Consisting of exposure to a mild dose of the disease itself by placing a small piece of infective smallpox material, typically under the skin (2), inoculation was obviously a double-edged sword since it might itself cause disease. Vaccination, OTOH, was based on an entirely different principle, exposure to a related, less dangerous animal disease, cowpox. Though common credit for the cowpox vaccination is usually ascribed to Edward Jenner – Wikipedia, it was apparently first innovated by the English farmer Benjamin Jesty – Wikipedia (4, 5, 6).

Thus, at the time cowpox vaccination appeared on the scene, smallpox inoculation was already being practiced, for example by roving bands of ‘itinerant inoculators‘ (7) in England, Scottish Highlands and Ireland (8). However, historical data suggests vaccination soon overtook inoculation in popularity. The WHO treatise on the subject (2) states,

‘Jenner stated that by 1801 over 100 000 persons had been vaccinated in Great Britain, whereas by 1730, 8 years after the introduction of variolation, less than 1000 people had been variolated in Great Britain and North America’

Cowpox vaccination had several advantages over smallpox variolation (9; see below from 3)

  • Produced a less severe, local inoculation site lesion.
  • Was not communicable to contacts.
  • Greatly reduced risk of disease from vaccination itself unlike inoculation (variolation).

However, all through its history, vaccination wasn’t whole-heartedly accepted by the population at large.
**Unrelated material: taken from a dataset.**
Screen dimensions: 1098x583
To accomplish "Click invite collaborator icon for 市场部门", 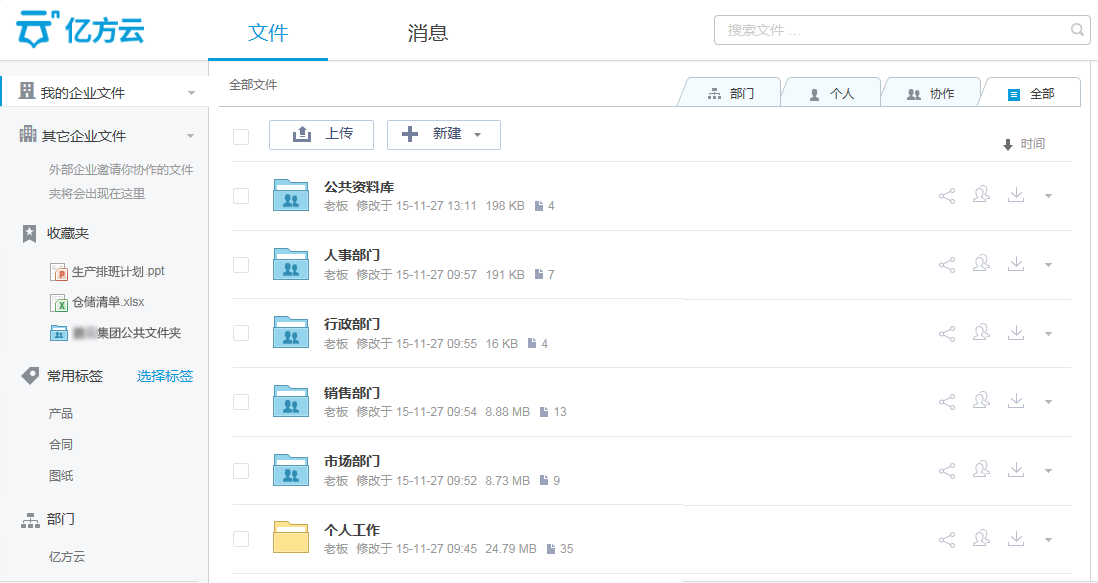I will (x=981, y=470).
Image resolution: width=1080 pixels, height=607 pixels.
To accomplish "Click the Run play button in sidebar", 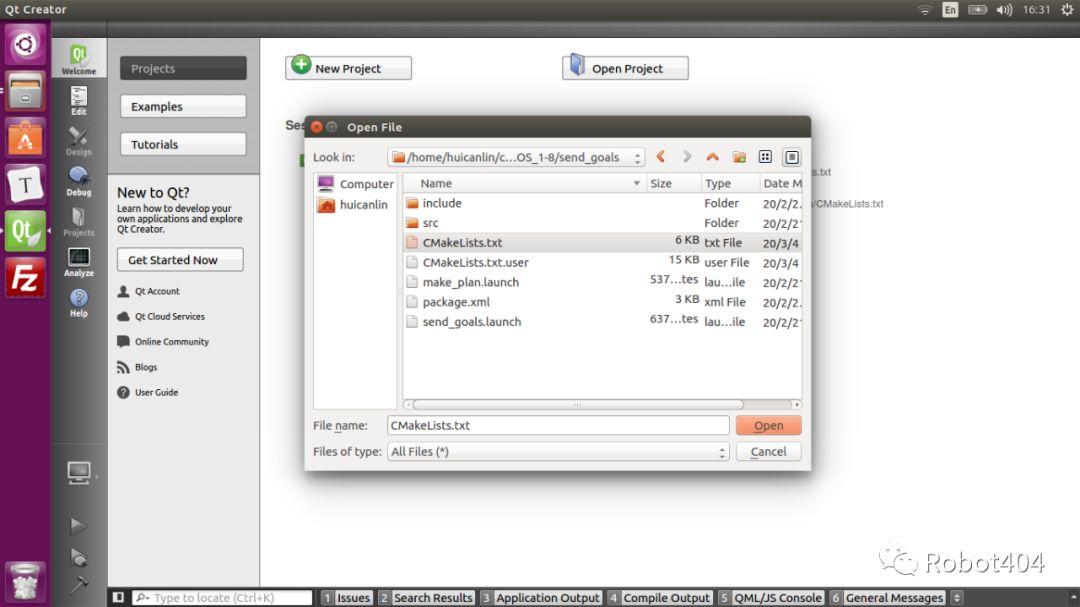I will coord(78,526).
For example, a review (10) notes the Medical Officer of Health for Whitechapel in London (11) recorded all the way back in 1859 that**

‘a “deep-rooted” prejudice against vaccination “strongly manifested” in poor neighbourhoods wherever a child had suffered some eruptive disease “syphilitic, eczematous, etc., commonly associated with teething” after vaccination.’

Since smallpox started causing cyclical epidemics from the 16th-17th century onward throughout Europe, some as frequent as every 2 years, with death rates ranging in the tens of thousands during each cycle, affected communities evolved rigorous preventive measures, consisting of prompt detection and expedient isolation of cases and quarantine of their contacts, efforts based on the pioneering insights of British physician John Haygarth – Wikipedia in 1793.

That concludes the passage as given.